Required action >>
Drop every image and restate the entries below word for word.

────────────────

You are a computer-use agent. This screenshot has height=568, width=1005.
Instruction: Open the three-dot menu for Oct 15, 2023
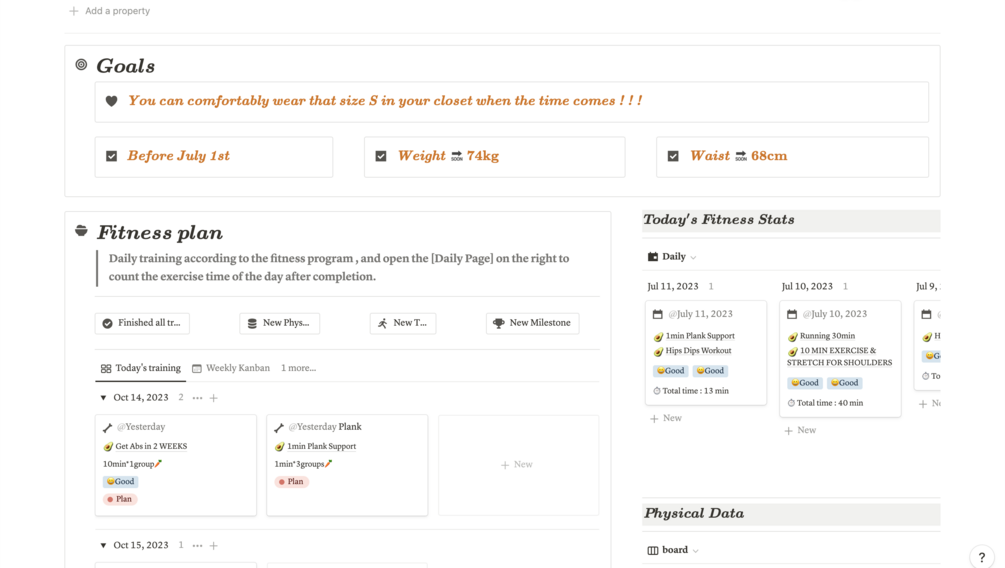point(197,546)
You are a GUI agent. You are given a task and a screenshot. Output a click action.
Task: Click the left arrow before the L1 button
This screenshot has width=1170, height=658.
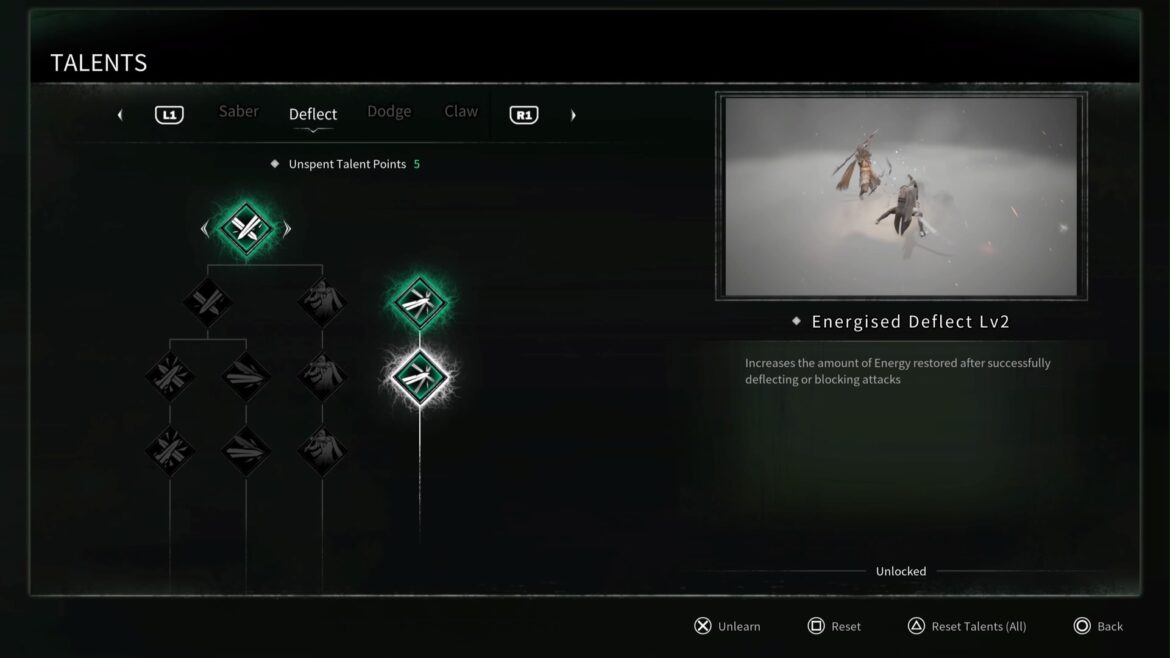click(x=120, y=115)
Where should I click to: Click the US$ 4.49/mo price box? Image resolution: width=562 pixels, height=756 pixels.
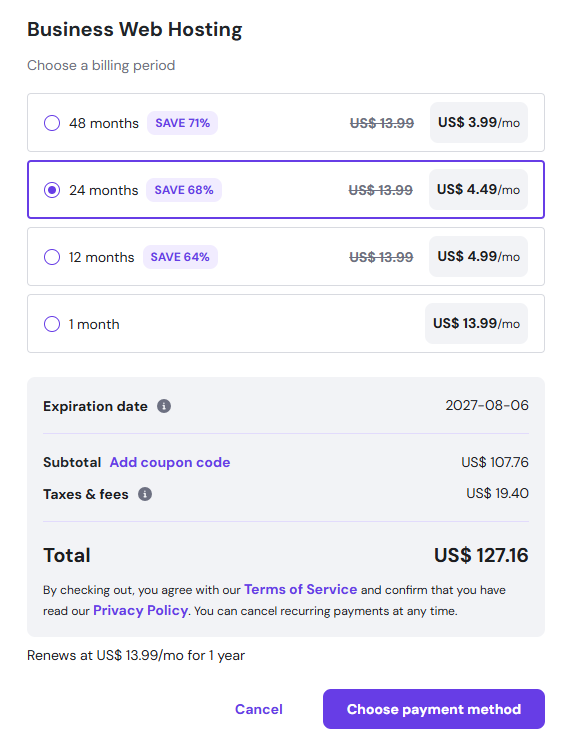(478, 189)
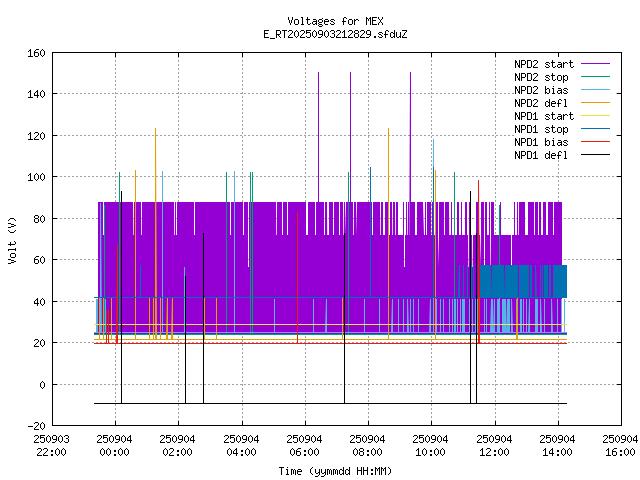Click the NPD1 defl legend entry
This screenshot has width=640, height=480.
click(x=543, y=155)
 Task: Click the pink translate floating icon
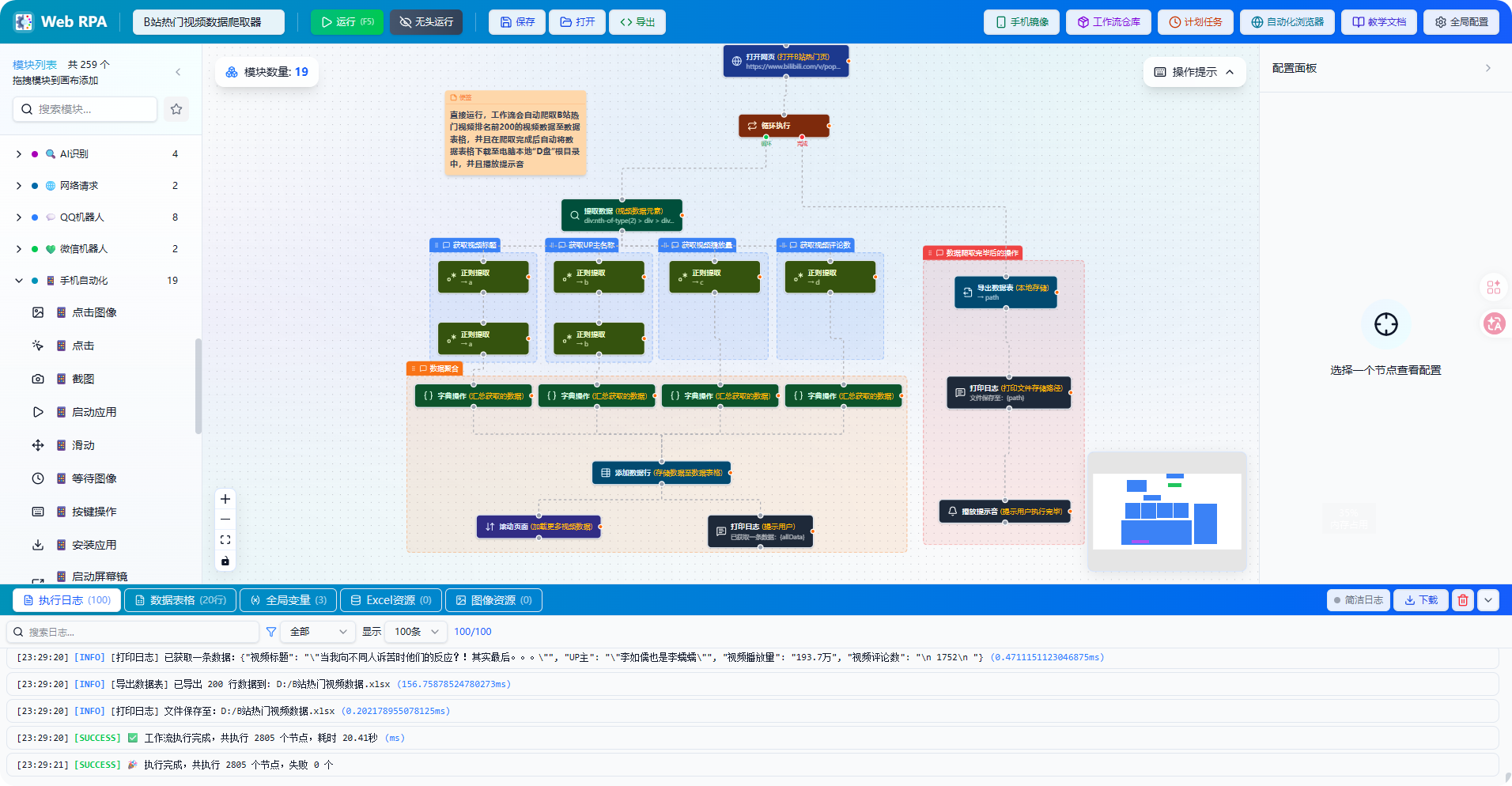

────────────────

Answer to the exercise >>
You are a computer-use agent. This screenshot has height=568, width=1005.
Instruction: Open the three-dot menu for Oct 15, 2023
point(197,546)
You are a GUI agent. You are given a task and a screenshot. Output a click action.
Task: Click the left arrow before the L1 button
This screenshot has width=1170, height=658.
click(x=120, y=115)
Where should I click to: Click the US$ 4.49/mo price box? Image resolution: width=562 pixels, height=756 pixels.
(478, 189)
Click the NPD1 defl legend entry
This screenshot has width=640, height=480.
click(x=543, y=155)
 Task: Click the pink translate floating icon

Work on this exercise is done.